Secondo Geraint Hughes, giornalista di Sky UK che ha partecipato all’incontro,
È stata la conferenza stampa sportiva internazionale più caotica e mal organizzata a cui abbia mai partecipato. È iniziata con un’ora di ritardo e presentava numerosi problemi tecnici. Durante la conferenza la gente urlava per le domande e urlava per le risposte. Diversi giornalisti e altre persone presenti se ne sono andati disgustati, non solo per il linguaggio, ma anche per il tono delle risposte dei partecipanti all’IBA. In particolare quelle del presidente Umar Kremlev. È intervenuto spesso e ha fatto commenti calunniosi sul presidente del CIO Thomas Bach. La conferenza è stata completamente farsesca, perché a volte la traduzione era mancante o era scadente e lenta, il che significa che le persone non sapevano effettivamente cosa si stesse dicendo.
Kremlev ha definito infatti Thomas Bach un “sodomita a più riprese”. Reuters ha deciso di interrompere la trasmissione a metà conferenza stampa e ha abbandonato la sala per protesta. A un certo punto sono intervenute anche due atlete della delegazione algerina, che hanno parlato della loro compagna con passione e rivendicando la sua identità di donna e il suo diritto a competere a Parigi.
Khelif e Nemour, eroine di un’Algeria ancora indietro sui diritti delle donne
L’altra particolarità di questo doppio titolo olimpico è l’onore e il riconoscimento avuto da queste due atlete da un Paese che ancora non riesce a recepire lo standard internazionale sui diritti delle donne.
Sebbene la Costituzione algerina riconosca pari diritti e dignità a cittadini e cittadine, il codice di famiglia e il codice penale continuano a perpetrare diverse discriminazioni a discapito delle donne. Un esempio, denuncia Amnesty International, l’articolo 66 del codice di famiglia stabilisce che una madre dopo il divorzio perde automaticamente la custodia dei figli nel momento in cui si risposa.

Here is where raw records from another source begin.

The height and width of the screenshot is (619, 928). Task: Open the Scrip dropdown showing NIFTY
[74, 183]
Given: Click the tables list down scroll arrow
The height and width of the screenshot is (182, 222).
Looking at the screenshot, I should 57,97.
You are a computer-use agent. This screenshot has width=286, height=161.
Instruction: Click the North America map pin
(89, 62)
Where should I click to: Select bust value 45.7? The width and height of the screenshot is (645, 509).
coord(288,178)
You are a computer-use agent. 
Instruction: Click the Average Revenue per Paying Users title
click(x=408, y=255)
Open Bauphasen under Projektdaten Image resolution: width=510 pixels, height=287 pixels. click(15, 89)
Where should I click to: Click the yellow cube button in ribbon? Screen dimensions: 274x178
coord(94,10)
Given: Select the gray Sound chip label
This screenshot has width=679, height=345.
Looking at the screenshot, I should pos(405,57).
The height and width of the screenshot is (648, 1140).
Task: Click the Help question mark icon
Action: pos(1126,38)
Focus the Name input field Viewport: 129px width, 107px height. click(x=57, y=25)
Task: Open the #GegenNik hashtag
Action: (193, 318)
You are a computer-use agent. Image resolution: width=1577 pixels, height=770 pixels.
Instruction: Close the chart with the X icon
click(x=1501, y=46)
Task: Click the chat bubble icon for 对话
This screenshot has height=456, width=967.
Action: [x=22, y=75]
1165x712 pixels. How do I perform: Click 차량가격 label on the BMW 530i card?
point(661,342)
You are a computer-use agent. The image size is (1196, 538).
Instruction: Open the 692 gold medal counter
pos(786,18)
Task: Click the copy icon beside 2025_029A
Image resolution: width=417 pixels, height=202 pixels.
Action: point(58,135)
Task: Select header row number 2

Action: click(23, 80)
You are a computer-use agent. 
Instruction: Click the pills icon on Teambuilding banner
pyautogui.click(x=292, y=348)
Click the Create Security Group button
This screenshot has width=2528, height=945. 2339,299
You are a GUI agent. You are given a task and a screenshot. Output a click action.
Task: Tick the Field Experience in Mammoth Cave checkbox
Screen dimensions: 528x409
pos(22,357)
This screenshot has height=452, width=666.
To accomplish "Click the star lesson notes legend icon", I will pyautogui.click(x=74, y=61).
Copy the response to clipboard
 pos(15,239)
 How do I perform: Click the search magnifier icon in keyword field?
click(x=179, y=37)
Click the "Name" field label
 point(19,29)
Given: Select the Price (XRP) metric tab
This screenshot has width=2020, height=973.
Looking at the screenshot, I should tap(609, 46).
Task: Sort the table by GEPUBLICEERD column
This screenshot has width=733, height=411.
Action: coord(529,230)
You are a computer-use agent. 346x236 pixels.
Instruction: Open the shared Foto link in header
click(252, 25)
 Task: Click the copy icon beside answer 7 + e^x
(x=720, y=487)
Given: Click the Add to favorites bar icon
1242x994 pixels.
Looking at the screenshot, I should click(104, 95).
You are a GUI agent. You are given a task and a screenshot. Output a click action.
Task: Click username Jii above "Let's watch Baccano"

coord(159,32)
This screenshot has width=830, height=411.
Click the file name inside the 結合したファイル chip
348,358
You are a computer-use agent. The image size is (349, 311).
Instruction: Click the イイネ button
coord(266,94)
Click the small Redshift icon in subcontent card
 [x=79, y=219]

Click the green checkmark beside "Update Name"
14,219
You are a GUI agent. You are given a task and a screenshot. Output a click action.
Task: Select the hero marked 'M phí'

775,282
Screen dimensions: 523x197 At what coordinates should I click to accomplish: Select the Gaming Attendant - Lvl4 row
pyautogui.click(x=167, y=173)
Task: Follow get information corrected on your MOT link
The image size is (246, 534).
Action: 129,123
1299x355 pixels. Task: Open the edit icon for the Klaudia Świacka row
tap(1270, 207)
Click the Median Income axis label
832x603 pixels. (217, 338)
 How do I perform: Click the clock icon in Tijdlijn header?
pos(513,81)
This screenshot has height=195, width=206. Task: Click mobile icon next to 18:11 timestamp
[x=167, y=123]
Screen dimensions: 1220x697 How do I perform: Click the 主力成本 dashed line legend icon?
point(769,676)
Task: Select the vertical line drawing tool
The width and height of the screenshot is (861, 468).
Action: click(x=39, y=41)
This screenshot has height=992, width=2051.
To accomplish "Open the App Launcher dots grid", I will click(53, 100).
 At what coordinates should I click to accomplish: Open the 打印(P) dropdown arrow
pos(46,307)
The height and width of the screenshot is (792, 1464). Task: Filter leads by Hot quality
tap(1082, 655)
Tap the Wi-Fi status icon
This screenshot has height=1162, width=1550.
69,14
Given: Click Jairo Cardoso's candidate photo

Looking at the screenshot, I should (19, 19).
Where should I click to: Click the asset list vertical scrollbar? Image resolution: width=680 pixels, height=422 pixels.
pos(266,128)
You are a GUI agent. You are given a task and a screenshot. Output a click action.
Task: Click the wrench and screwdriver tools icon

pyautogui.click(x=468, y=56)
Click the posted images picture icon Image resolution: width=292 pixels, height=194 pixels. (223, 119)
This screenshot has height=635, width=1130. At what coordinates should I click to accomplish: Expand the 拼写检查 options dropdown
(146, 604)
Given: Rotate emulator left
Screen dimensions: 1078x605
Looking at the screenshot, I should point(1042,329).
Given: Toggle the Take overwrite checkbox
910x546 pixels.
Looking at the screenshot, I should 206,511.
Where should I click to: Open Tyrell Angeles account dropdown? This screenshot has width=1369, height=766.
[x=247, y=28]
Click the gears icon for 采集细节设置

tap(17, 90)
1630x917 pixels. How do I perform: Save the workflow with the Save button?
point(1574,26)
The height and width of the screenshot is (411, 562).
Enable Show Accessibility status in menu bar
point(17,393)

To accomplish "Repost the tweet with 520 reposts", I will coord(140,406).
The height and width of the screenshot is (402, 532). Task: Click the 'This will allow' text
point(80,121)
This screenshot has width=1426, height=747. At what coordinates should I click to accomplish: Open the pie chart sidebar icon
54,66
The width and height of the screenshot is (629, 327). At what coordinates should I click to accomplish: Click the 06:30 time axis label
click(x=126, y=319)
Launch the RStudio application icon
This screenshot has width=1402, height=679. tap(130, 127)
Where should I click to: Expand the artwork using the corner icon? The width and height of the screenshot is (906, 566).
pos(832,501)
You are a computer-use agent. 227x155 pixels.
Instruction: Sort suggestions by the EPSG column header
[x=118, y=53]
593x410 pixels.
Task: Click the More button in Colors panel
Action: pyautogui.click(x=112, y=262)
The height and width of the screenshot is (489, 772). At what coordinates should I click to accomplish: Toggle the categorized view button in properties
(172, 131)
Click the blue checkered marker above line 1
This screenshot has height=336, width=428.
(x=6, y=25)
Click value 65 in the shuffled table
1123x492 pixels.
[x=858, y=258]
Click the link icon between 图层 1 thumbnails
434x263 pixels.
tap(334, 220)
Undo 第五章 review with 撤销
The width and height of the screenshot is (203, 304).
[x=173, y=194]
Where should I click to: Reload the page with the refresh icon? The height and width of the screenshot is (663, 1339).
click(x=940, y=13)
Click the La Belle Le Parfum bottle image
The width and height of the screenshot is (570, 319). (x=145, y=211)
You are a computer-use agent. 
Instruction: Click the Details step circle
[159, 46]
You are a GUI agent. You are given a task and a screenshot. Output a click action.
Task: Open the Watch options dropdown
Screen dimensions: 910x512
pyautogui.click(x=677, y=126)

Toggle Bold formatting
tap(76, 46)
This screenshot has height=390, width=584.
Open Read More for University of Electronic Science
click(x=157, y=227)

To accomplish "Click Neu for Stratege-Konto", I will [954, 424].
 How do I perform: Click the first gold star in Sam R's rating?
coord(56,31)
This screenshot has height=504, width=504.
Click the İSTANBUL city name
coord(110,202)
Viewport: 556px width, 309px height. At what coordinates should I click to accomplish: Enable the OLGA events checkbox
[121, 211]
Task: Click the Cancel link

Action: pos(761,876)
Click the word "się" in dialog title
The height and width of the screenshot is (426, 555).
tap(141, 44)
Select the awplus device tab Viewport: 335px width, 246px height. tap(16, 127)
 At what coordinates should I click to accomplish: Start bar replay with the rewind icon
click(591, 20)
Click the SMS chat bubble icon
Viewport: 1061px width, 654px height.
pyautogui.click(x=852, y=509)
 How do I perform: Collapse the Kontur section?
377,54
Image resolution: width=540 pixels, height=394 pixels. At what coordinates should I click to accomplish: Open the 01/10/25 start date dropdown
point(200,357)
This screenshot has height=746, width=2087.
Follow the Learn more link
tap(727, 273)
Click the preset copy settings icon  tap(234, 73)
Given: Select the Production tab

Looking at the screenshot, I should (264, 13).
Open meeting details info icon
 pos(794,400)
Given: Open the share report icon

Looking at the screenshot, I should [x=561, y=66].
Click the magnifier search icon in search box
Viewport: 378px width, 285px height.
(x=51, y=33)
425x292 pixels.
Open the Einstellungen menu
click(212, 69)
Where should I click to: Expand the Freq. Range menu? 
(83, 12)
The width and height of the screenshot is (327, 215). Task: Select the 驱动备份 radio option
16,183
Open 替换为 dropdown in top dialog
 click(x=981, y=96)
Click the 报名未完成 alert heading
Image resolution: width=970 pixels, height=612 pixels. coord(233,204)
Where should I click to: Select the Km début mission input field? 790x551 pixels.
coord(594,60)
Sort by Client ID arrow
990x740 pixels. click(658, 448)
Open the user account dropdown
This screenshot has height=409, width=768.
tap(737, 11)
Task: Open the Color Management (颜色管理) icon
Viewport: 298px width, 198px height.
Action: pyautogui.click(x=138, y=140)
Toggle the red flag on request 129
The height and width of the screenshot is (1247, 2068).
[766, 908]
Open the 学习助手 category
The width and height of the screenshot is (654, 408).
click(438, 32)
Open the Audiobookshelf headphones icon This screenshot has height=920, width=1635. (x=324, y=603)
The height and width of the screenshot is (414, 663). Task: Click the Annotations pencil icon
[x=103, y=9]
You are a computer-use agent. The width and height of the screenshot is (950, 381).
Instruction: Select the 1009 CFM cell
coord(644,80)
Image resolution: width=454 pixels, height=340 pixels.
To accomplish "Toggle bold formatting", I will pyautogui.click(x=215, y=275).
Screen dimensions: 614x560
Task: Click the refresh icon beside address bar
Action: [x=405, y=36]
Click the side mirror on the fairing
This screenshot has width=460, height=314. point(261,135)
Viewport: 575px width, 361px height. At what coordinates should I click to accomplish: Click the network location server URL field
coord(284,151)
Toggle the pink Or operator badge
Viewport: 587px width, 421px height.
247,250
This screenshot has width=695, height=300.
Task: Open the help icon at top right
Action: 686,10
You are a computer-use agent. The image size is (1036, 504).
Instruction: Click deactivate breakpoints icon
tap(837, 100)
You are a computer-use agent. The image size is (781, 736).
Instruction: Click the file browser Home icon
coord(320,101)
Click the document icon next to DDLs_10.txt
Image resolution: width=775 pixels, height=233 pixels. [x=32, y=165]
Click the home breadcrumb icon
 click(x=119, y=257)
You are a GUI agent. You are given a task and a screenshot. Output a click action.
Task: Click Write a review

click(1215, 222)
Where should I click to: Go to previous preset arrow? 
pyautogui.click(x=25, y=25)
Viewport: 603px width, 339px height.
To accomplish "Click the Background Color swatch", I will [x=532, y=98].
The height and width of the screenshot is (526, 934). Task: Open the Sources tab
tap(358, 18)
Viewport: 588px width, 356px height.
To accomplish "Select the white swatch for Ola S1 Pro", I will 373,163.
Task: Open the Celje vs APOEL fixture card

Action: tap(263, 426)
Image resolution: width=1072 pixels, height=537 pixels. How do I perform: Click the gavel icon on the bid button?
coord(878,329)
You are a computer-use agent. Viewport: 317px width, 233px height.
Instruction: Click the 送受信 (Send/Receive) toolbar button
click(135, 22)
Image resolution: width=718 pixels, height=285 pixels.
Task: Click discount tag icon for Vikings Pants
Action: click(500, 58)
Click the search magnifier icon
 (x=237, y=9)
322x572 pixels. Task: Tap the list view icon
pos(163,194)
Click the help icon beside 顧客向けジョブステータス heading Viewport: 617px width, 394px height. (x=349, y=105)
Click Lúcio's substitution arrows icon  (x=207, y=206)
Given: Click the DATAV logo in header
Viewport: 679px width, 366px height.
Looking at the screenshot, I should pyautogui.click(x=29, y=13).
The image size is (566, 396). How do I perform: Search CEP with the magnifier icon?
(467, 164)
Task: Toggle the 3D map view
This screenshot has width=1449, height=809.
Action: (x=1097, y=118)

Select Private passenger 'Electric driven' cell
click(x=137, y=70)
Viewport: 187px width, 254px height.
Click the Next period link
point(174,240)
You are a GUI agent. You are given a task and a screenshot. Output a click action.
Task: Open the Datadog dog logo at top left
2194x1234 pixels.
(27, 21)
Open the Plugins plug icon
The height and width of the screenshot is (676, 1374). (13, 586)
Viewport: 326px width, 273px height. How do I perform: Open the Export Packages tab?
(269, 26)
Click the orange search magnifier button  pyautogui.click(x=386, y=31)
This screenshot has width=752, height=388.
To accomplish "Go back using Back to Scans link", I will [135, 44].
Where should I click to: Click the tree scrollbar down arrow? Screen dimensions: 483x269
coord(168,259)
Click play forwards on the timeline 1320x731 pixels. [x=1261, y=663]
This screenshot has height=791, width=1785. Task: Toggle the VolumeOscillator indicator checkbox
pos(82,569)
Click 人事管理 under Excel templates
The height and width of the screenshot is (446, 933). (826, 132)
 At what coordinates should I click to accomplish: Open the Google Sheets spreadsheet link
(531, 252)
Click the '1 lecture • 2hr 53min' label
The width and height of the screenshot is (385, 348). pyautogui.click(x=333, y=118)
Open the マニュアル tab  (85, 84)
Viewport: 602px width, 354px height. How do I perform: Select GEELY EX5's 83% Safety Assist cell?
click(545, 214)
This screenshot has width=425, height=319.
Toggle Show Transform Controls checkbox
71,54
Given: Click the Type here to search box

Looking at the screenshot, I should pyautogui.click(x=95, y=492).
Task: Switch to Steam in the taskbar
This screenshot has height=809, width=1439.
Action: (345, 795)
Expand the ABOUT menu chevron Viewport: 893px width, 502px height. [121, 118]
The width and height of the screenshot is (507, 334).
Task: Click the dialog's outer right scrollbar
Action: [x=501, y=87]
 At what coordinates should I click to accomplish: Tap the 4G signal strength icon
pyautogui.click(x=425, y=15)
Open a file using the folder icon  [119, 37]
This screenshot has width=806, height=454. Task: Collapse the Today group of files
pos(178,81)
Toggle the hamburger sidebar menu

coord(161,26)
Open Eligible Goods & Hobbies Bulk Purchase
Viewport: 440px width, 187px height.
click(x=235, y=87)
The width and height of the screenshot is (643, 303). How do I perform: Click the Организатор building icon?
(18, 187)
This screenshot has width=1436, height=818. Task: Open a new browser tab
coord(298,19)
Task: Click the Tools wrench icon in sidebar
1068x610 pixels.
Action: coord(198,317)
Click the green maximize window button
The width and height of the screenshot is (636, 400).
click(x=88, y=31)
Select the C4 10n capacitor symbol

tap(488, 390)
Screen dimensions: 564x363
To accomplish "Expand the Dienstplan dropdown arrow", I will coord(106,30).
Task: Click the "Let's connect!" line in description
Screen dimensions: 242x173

Nel 2023 l’Algeria ha cercato di mitigare la situazione con una legge contro la tratta di esseri umani che comprende sia la prostituzione, lo sfruttamento sessuale e il matrimonio forzato. Tuttavia, ancora non è riconosciuto il reato specifico di femminicidio e i tribunali tendono ancora ad avere una maggiore flessibilità sui “delitti d’onore”, denunciano le associazioni femministe algerine. Nel 2021, secondo il collettivo Féminicides Algérie, almeno 62 donne sono state uccise da parenti o conoscenti, anche se è molto difficile arrivare a numeri definitivi per la reticenza delle famiglie a parlare di questi casi.
La speranza quindi è che l’onda mediatica di queste due brillanti atlete possa fare da traino per tutte le donne algerine, per una società più equa e per una maggiore rappresentazione nello sport.